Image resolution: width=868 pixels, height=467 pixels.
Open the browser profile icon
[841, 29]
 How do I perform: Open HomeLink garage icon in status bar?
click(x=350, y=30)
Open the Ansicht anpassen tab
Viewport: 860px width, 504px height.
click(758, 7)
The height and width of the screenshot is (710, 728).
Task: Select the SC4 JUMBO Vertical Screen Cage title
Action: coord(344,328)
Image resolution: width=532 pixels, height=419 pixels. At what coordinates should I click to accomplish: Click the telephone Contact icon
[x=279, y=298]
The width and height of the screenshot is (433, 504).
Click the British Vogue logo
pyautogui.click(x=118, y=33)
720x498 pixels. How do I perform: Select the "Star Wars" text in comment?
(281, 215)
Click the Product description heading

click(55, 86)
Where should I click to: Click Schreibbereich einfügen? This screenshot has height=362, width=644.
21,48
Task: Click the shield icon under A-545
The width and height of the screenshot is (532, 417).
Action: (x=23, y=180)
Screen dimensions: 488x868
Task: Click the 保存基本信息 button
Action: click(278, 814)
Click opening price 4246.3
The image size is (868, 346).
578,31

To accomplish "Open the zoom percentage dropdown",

== Your assignment ==
Put down each entry again, unchanged and complete.

== Answer to the exercise ==
Image resolution: width=868 pixels, height=467 pixels.
Open the browser profile icon
[841, 29]
 How do I perform: Open HomeLink garage icon in status bar?
click(x=350, y=30)
Open the Ansicht anpassen tab
Viewport: 860px width, 504px height.
click(758, 7)
The height and width of the screenshot is (710, 728).
Task: Select the SC4 JUMBO Vertical Screen Cage title
Action: coord(344,328)
Image resolution: width=532 pixels, height=419 pixels. At what coordinates should I click to accomplish: Click the telephone Contact icon
[x=279, y=298]
The width and height of the screenshot is (433, 504).
Click the British Vogue logo
pyautogui.click(x=118, y=33)
720x498 pixels. How do I perform: Select the "Star Wars" text in comment?
(281, 215)
Click the Product description heading

click(55, 86)
Where should I click to: Click Schreibbereich einfügen? This screenshot has height=362, width=644.
21,48
Task: Click the shield icon under A-545
The width and height of the screenshot is (532, 417).
Action: (x=23, y=180)
Screen dimensions: 488x868
Task: Click the 保存基本信息 button
Action: click(278, 814)
Click opening price 4246.3
The image size is (868, 346).
578,31

To accomplish "Open the zoom percentage dropdown",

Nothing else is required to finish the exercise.